Coarctation of the aorta can be associated with hypoplasia of the proximal transverse aortic arch. One approach to manage this condition is via left thoracotomy and extended end-to-end anastomosis with the expectation that the proximal arch will grow over time. Our preferred approach is to augment the aorta via midline sternotomy. We hypothesized that this approach is safe, durable, and allows reliable growth of the aorta.

METHODS:

We identified the records of patients with biventricular anatomy who had coarctation of the aorta, hypoplasia of the proximal transverse arch, and no other cardiac lesion that would mandate cardiopulmonary bypass use and midline sternotomy. The records of 62 such patients operated on between 2005 and 2016 were retrospectively reviewed. Patient demographics, clinical variables and outcome data were collected and analyzed using SAS 9.4. Data are presented as median (interquartile range [IQR]).

RESULTS:

Sixty-two patients (23 girls [37%]) underwent repair at 10 (IQR, 5 to 21) days of life.

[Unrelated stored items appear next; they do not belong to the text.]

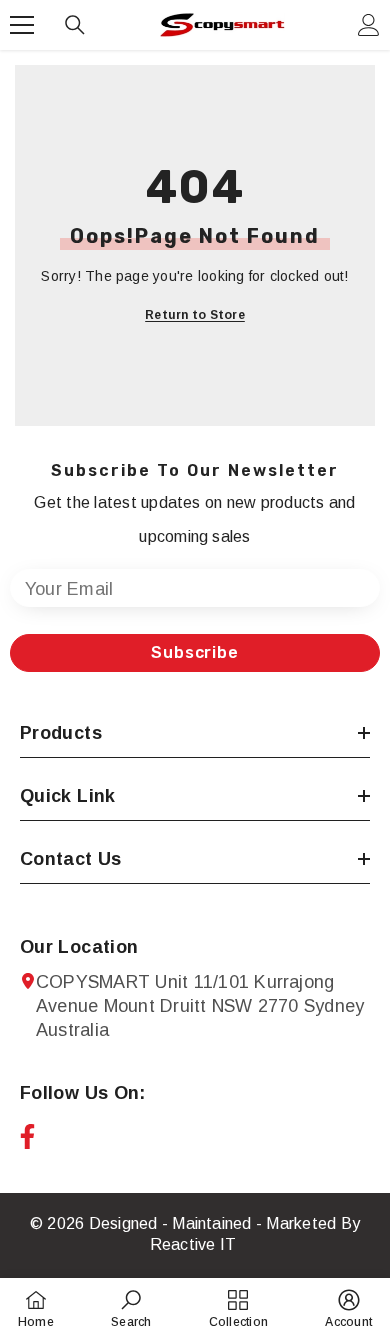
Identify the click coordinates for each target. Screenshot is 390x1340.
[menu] (22, 25)
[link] (131, 1308)
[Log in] (369, 25)
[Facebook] (27, 1136)
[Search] (75, 25)
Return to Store (195, 315)
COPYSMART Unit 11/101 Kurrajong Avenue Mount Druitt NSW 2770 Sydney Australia (200, 1006)
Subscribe (194, 652)
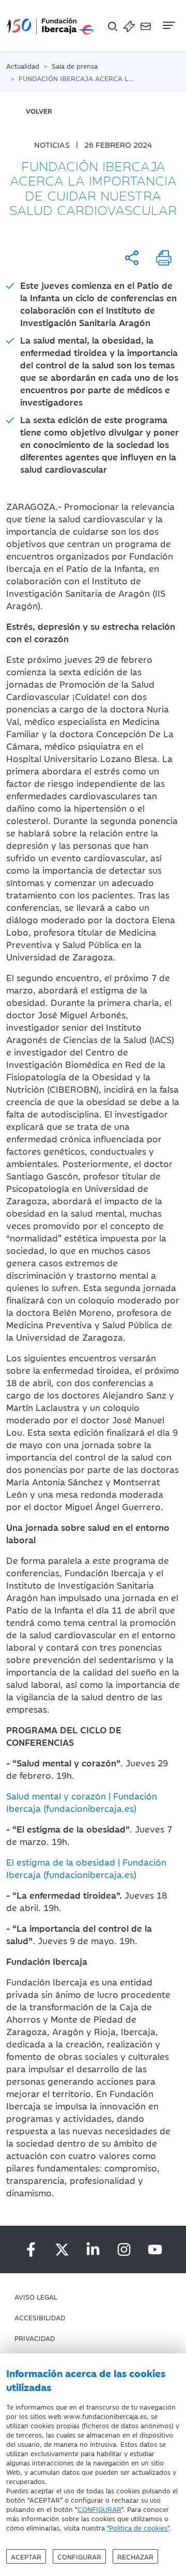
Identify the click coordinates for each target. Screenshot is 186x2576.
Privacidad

Forty-nine (79%) patients were on prostaglandin infusion to maintain ductal patency. Fifteen (24%) patients presented in shock with end organ dysfunction, 17 (27%) were on inotropes, and 26 (42%) were mechanically ventilated. The proximal transverse arch was 41% (IQR, 34% to 47%) of the size of ascending aorta as measured by echocardiography (z-score, -5 [IQR, -5.8 to -4.3]). Following median sternotomy, repair was carried out on cardiopulmonary bypass (41 [IQR, 37 to 47] minutes). The arch was reconstructed with (n = 26 [42%]) or without (n = 36 [58%]) coarctectomy usually using homograft patch aortoplasty (n = 58 [94%]). In all but 2 patients, repair was undertaken with circulatory arrest (27 [IQR, 22 to 31] minutes). Patients were extubated 4 (IQR, 3 to 5) days later and discharged home in 12 (IQR, 8 to 18) days. There was no mortality, and 8 morbidity events (3 recurrent nerve injury, 2 chylothorax, 1 phrenic nerve injury, 1 seizure, and 1 superficial wound infection) in 7 (11%) patients. All patients are alive at 41 (IQR, 11 to 64) months of follow-up. Reintervention was required in 6 (10%) patients (5 catheter based and 3 surgical) for recurrent distal coarctation. Reintervention-free survival at 1, 3, and 5 years was 87%. Only 1 child was currently on antihypertensive therapy, and all were in New York Heart Association functional class I symptoms. At last echocardiogram, the proximal transverse arch was 97% (IQR, 84% to 103%) of the diameter of the ascending aorta (z-score, 0.8 (IQR, 0.3 to 1.3]), ejection fraction was 70% (IQR, 60% to 76%), and only 2 patients had significant left ventricular hypertrophy.

CONCLUSIONS:

Arch augmentation via median sternotomy is a safe and effective procedure that can be accomplished with low morbidity and mortality. The reconstructed arch retains excellent growth potential resulting in a very favorable physiologic outcome.